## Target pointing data
────
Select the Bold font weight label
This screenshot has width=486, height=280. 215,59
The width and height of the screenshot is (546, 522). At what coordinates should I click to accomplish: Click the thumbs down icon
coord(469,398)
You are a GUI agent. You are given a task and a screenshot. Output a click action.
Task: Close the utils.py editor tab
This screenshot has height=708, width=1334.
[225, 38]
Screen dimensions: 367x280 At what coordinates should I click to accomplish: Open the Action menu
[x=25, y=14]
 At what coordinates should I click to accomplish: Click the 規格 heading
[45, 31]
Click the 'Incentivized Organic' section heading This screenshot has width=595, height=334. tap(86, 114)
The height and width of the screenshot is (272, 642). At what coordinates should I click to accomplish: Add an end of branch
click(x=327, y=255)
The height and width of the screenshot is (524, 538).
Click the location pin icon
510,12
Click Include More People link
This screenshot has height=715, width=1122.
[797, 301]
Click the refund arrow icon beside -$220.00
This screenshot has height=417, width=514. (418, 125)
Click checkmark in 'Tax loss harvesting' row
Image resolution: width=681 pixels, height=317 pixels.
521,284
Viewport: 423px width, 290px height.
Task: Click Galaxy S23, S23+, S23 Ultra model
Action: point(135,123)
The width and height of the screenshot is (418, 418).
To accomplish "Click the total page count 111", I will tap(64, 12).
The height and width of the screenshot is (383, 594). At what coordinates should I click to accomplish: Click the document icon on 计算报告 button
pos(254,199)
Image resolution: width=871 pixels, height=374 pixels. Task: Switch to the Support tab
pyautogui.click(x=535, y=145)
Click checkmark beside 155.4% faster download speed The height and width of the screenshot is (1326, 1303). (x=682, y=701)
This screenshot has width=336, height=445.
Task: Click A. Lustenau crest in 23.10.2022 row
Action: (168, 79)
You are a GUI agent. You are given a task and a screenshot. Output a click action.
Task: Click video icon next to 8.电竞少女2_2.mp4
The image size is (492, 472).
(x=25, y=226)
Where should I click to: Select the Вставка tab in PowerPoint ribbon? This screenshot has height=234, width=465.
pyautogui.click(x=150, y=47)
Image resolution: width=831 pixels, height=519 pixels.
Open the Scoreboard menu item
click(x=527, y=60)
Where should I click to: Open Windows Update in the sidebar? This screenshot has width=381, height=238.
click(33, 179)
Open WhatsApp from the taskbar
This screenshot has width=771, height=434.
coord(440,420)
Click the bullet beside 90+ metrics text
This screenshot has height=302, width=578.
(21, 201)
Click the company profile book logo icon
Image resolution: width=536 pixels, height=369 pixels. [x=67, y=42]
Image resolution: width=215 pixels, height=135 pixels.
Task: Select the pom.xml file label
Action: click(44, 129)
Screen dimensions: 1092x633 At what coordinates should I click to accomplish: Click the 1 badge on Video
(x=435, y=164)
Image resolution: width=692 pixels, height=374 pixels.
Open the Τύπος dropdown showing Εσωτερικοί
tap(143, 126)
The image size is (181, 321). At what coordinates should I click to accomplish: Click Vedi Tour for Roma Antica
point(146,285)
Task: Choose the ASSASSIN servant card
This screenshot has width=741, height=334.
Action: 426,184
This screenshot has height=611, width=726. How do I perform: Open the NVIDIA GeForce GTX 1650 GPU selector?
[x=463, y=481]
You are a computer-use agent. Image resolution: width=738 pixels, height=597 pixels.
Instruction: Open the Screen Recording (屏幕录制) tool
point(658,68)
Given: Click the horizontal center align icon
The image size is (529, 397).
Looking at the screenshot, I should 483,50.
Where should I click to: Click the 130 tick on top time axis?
────
## Task instructions
Return the lines above verbatim, from the line containing "You are a computer-use" through the last line of the records, including both.

## Reply to the exercise
You are a computer-use agent. Image resolution: width=738 pixels, height=597 pixels.
Instruction: Open the Screen Recording (屏幕录制) tool
point(658,68)
Given: Click the horizontal center align icon
The image size is (529, 397).
Looking at the screenshot, I should 483,50.
Where should I click to: Click the 130 tick on top time axis?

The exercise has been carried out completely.